В течение следующих трех недель я едва ли перемолвился десятью словами с Лили и Мергеном. Не знаю, что они в это время затевали, но Сисси говорила, что видела их обоих за кулисами и вне театра с американцами Бентоном, Даффом и Маркусом. Мы тогда играли во всех крупных ланкаширских промышленных городах, и теперь стоит мне увидеть картину Лаури с фабричными трубами, с высокими, точно тюремными, кирпичными стенами, с узкими улочками, ведущими в никуда, по которым, тоже в никуда, бредут тощие, как спички, люди, – как я вспоминаю эту поездку. Я попытался запечатлеть несколько случайных уличных сцен, но их черно-красные тона и резкие светотени были слишком сильны для стиля и настроения избранной мною акварельной живописи: тут требовалось масло или беспощадный резец гравера. Конечно, я всегда мог выбраться за город, даже в промышленном Ланкашире, но если не считать мест ближе к северу, – Престона, Блэкберна и Бернли (последний совсем рядом с моими любимыми Пеннинами), тоскливое однообразие полуразоренной сельской местности, несмотря на некоторые любопытные цветовые эффекты и краски, которые можно было бы потом воспроизвести, так меня подавляло, что я просто бродил по солнцепеку, ничего толком не делая.
Но публика там была неплохая, и наш номер имел особый успех, – может быть, потому, что после всех этих фабрик и узких темных улочек мы уносили их в мир, полный волшебства. Однажды только, к тому же, помнится, на втором представлении, плохо прошел «Маг-соперник». Эта часть номера зависела от Барни, который на ходулях изображал мага-соперника, а потом спрыгивал и после зеленой вспышки дяди Ника превращался в ворох одежды на глазах у зрителя. Но на этом представлении за вспышкой ничего не последовало, если не считать того, что маг-соперник вдруг начал качаться, как пьяный, и в публике, разумеется, поднялся смех. На моей памяти это был единственный случай, когда дяде Нику изменило присутствие духа, он растерялся от удивления и отвращения; и это был единственный раз, когда я сумел прийти ему на помощь. Я лежал ниц в глубине сцены – всего лишь слуга, преисполненный страха в присутствии могущественных чародеев; но тут я понял, что надо действовать, вскочил, сильно тряхнул Барни, чтобы освободить его от сапог-ходулей, и толкнул его так, что он свалился на землю ворохом одежды; этим был достигнут эффект исчезновения. А когда хохот перешел в громкие аплодисменты, я, пригнувшись, торопливо вытолкнул невидимого Барни и его одежду за кулисы. Потом я поспешил обратно и покорно склонился перед магом-победителем, давая возможность дяде Нику, который уже пришел в себя, ответить и на мое поклонение, и на аплодисменты.
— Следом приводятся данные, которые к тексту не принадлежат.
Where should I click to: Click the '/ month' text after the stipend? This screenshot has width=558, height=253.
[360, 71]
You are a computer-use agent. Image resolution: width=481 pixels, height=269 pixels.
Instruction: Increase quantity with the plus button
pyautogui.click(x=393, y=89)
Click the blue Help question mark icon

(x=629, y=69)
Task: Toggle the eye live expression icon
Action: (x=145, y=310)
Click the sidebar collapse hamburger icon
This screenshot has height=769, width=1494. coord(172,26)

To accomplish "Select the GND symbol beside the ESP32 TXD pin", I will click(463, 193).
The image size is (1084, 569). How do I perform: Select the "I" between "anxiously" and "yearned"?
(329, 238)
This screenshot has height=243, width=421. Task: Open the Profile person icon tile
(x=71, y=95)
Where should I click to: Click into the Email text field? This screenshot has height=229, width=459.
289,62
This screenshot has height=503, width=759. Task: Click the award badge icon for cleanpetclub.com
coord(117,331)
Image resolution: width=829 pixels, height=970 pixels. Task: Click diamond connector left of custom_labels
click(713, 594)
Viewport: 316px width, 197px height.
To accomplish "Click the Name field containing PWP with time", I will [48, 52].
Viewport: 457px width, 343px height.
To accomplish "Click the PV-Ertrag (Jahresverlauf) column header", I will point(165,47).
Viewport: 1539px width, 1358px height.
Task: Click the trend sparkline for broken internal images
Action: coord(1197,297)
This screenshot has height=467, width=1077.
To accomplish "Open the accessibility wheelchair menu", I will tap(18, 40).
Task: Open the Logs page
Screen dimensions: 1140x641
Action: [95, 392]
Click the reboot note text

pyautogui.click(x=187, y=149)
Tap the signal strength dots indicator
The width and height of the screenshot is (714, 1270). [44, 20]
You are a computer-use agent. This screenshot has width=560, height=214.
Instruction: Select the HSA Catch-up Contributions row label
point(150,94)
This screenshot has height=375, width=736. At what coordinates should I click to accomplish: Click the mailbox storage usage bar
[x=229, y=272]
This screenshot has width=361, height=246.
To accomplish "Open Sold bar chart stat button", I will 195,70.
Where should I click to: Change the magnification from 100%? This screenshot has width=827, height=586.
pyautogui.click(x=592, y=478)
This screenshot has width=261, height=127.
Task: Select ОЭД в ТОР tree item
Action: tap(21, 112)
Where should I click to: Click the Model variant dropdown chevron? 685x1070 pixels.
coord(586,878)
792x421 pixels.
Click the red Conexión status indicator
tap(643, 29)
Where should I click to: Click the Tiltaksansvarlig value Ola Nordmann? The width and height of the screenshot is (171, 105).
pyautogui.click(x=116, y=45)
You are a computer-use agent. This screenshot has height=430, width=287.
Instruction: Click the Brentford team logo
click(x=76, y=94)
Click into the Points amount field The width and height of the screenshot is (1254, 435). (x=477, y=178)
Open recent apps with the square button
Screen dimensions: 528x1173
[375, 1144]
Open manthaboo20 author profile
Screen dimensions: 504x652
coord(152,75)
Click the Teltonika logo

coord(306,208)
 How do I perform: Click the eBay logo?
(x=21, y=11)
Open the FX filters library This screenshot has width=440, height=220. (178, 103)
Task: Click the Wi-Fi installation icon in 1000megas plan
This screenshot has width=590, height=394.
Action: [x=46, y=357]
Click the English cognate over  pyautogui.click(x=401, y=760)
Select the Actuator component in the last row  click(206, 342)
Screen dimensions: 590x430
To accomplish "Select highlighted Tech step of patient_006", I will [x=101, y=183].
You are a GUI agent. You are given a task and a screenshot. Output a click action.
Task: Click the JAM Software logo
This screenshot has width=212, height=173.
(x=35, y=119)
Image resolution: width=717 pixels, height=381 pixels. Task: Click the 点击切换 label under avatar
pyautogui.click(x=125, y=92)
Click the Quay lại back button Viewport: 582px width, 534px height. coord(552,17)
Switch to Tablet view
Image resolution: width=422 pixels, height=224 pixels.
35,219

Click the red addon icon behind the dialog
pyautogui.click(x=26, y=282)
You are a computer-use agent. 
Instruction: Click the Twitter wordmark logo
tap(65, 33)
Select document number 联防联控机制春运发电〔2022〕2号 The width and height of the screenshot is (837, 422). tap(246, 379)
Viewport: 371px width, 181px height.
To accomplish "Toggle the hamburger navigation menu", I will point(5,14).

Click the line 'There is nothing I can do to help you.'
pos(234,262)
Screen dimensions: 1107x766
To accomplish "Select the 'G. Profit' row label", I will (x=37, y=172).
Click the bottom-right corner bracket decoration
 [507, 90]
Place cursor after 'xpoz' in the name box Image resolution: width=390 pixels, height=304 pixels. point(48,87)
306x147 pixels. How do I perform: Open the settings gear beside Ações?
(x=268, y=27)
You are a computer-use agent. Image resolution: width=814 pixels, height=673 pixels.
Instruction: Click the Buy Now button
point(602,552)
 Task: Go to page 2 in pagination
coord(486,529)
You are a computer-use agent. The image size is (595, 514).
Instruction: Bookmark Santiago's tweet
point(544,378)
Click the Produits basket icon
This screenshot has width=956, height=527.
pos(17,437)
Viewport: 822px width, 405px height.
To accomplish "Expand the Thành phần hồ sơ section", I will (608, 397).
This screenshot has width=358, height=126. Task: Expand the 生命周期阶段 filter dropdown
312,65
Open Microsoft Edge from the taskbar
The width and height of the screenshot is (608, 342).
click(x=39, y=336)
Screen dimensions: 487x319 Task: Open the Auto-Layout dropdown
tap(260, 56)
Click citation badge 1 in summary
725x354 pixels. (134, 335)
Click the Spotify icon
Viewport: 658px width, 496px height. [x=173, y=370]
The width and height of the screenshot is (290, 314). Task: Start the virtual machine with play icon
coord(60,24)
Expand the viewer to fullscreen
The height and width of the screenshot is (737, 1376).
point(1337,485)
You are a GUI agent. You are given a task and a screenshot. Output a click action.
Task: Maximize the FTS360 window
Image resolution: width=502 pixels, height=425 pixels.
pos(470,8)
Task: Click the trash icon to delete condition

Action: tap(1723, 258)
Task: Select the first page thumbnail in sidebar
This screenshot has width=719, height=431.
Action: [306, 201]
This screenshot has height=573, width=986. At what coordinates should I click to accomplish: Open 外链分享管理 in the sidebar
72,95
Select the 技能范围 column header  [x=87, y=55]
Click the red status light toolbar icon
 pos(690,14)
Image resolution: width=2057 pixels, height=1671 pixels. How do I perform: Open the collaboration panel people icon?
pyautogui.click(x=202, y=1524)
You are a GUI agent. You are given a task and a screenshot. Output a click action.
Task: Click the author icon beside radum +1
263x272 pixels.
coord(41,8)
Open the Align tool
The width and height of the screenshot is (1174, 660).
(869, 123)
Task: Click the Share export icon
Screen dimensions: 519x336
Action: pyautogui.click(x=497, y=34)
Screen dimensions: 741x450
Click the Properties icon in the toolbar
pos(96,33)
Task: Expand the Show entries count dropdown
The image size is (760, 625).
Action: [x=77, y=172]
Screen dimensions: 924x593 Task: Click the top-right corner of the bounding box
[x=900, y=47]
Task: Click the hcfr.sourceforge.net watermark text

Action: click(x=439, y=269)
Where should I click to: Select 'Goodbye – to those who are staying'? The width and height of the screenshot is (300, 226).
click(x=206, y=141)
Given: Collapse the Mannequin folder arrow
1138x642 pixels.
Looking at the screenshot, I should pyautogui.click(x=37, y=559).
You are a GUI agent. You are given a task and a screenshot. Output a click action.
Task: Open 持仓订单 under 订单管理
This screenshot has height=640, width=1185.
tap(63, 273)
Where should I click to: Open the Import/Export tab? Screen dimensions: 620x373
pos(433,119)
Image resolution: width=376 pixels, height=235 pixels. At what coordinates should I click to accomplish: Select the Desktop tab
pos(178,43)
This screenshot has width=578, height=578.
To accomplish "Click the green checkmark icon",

Не успев выйти на вызовы в последний раз, дядя Ник набросился на бедного Барни, дрожавшего в кулисах, и потащил его наверх в свою уборную, чтобы там задать ему трепку. Я пропустил их и пошел за сцену, – был антракт, и рабочие разбирали наш храм, – отыскал там Сэма, ответственного за реквизит, попросил у него ходули и взял их с собой наверх. Я быстро переоделся, потому что всегда чувствовал себя неловко и даже глупо в индийском наряде, и пошел с ходулями к дяде Нику. Он был еще в костюме и гриме, так же, как и Барни, а так как уборная была далеко не индийский храм, они выглядели здесь странной парой. Дядя Ник сидел прямо, необычайно величественный, и метал молнии на несчастного Барни, который, чуть не плача, валялся у него в ногах и взвизгивал; «Мис’Оллантон, мис’Оллантон… пожалста, пожалста, мис’Оллантон!» Едва я вошел, Барни как ветром сдуло.
Мне следовало бы знать, что никаких благодарностей от дяди Ника за мою импровизацию я не услышу.
– Это мой номер, – начал он. – Если хочешь иметь свой, сделай его, а потом попробуй добиться контракта.
– Значит, я поступил неправильно?
– А ты как думаешь?
– Я считал, что спасаю фокус, а может быть, и весь номер. Но если я поступил неправильно, то в следующий раз, когда что-нибудь стрясется, я просто буду ждать ваших действий.
– Вот именно, малыш, – ответил он холодно. – Даже если покажется, что я собираюсь все пустить козе под хвост, ты должен предоставить это мне. В конце концов, я за это в ответе. А если ты и другие начнут улучшать то, что мы отрепетировали, и изобретать всякие новые штучки, то через две недели номер развалится. На сей раз, надо признаться, сообразительность проявил не я, а ты, и получилось удачно, но в другой раз не вмешивайся, малыш. Это все же мой номер, хорошо он идет или плохо. Ну, а что там с ходулями?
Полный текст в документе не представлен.